[Pointing data for screenshots]
++++++++++++++++++++

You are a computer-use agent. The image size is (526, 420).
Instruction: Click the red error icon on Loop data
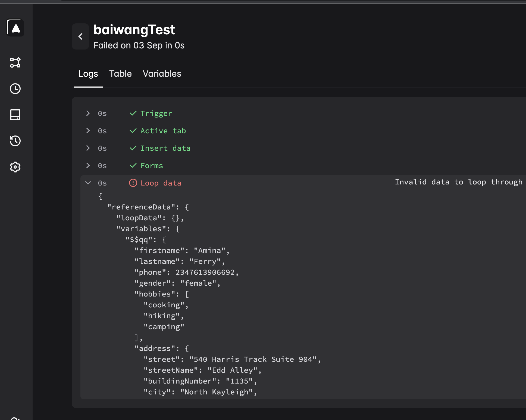[133, 183]
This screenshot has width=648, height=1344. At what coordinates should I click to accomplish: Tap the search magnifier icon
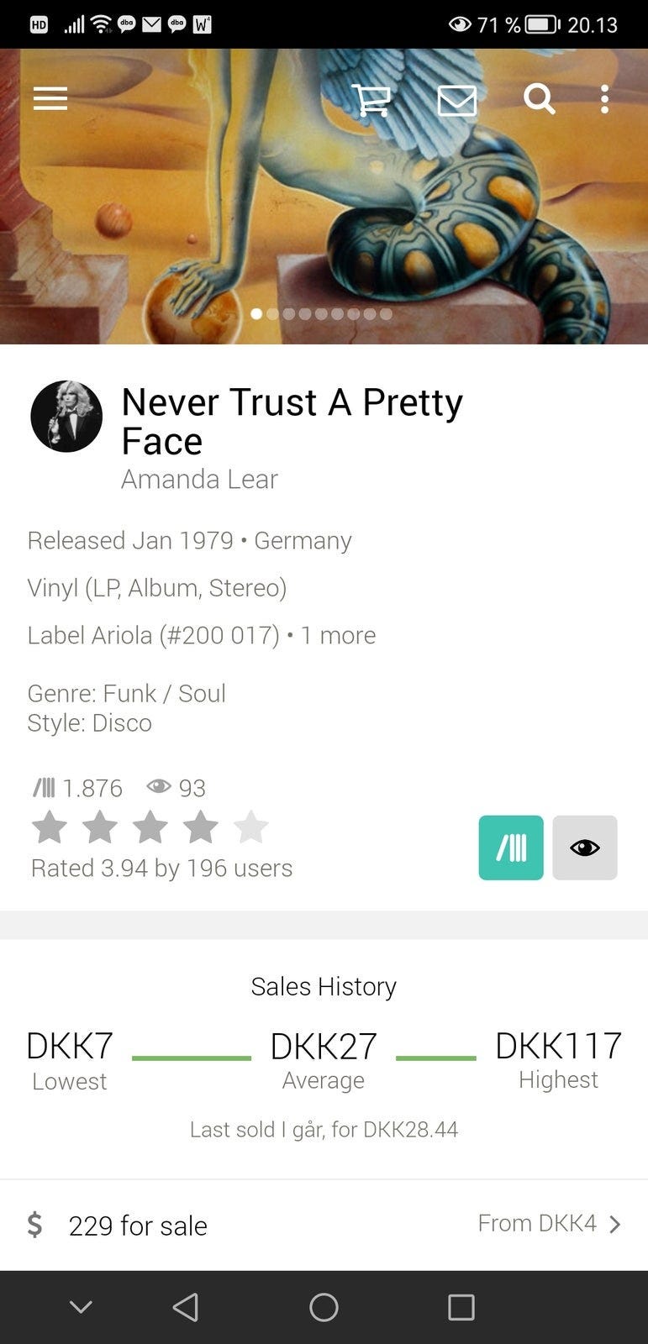[x=539, y=99]

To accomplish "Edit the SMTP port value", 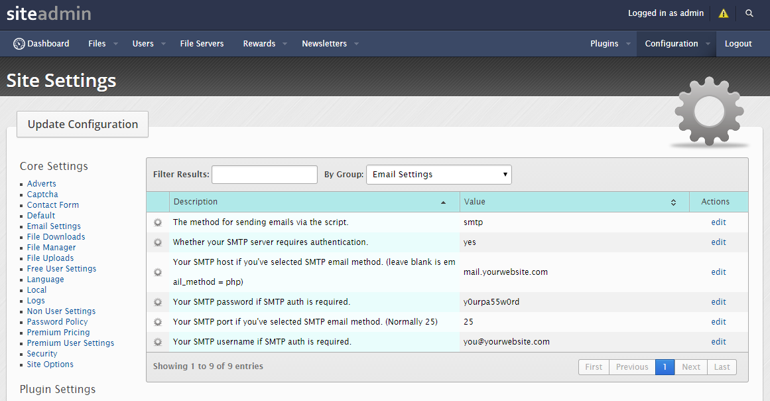I will (x=718, y=321).
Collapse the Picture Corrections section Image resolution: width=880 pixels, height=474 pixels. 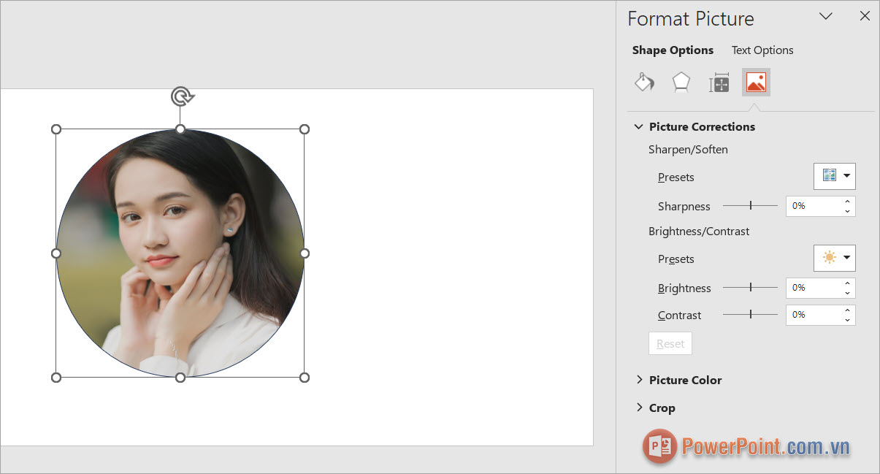[x=639, y=126]
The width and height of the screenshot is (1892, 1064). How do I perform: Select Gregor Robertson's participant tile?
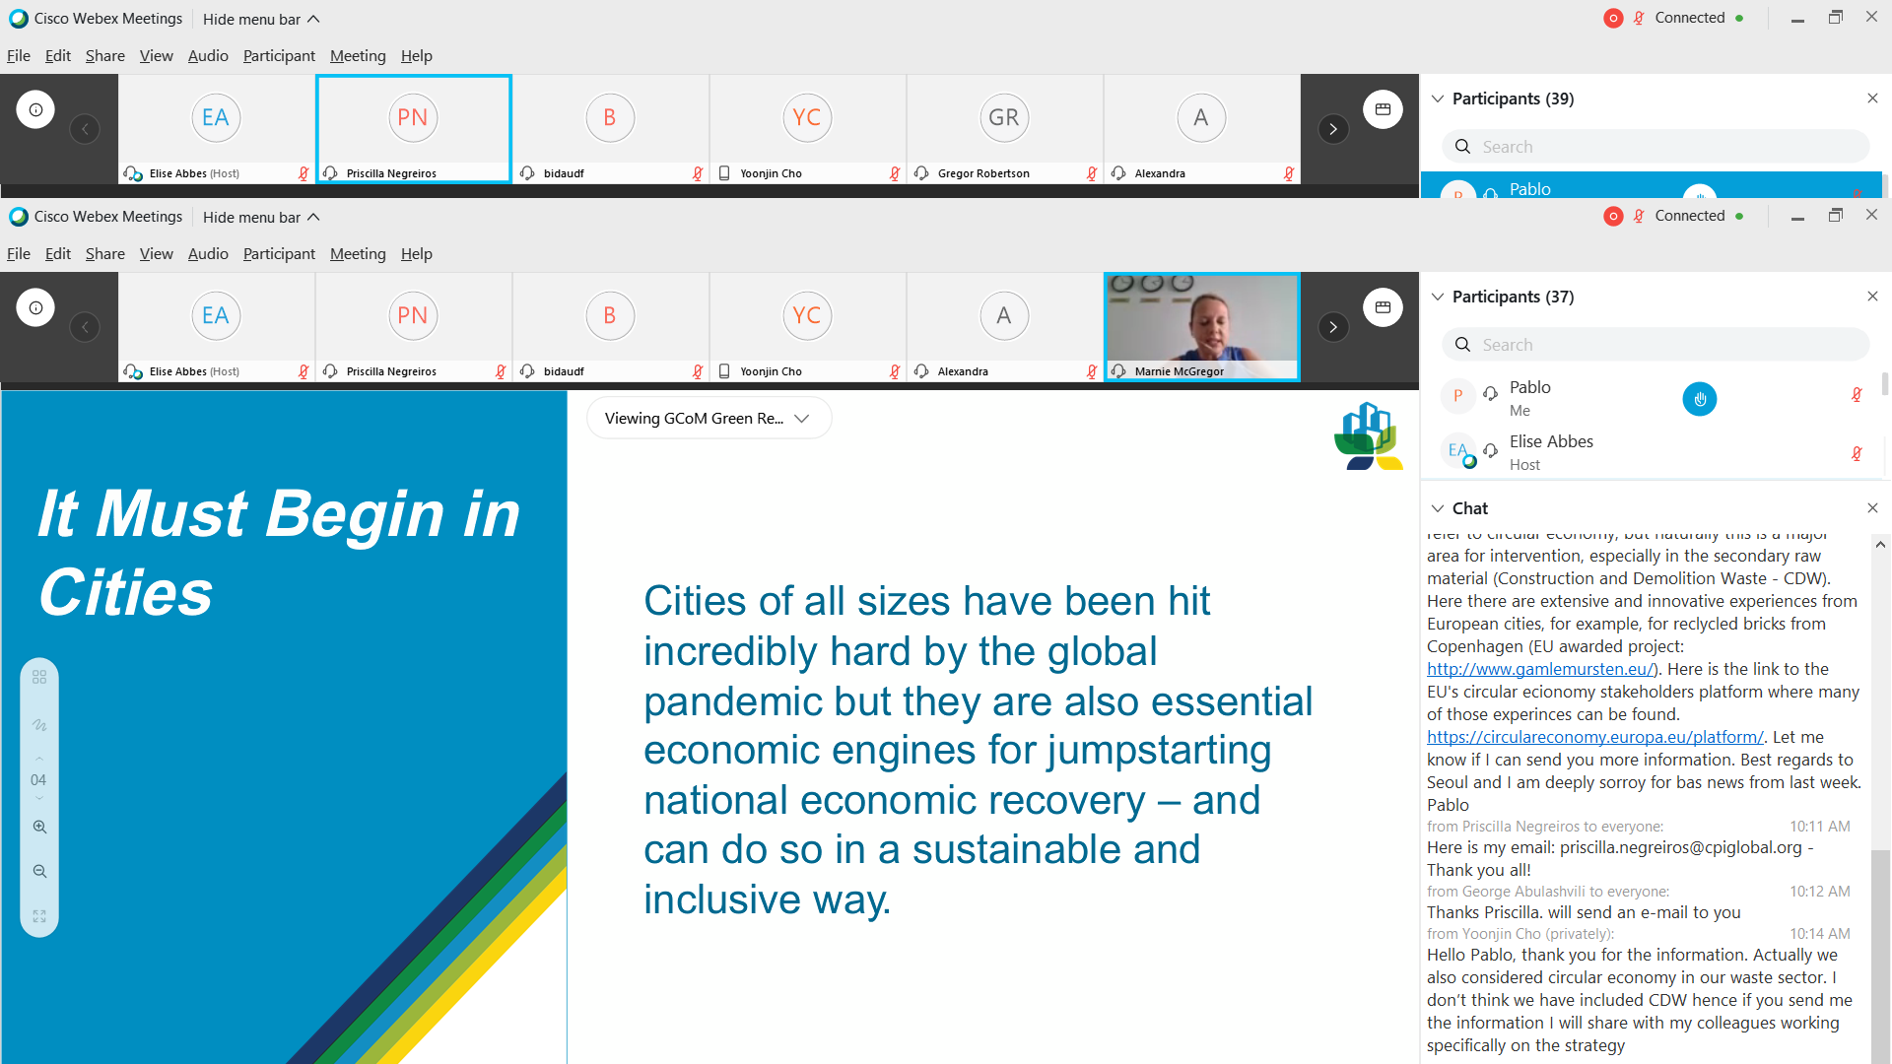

++++++++++++++++++++

◆ **PROBLEM**: Please update everything from the start of the listing down through the line containing "[x=539, y=99]", changing "icon" to "button" and keeping all else the same. Leave the pictures out of your answer.

◆ **SOLUTION FOR THIS PROBLEM**:
You are a computer-use agent. The image size is (526, 420).
Instruction: Click the red error button on Loop data
[133, 183]
This screenshot has width=648, height=1344. At what coordinates should I click to accomplish: Tap the search magnifier button
[x=539, y=99]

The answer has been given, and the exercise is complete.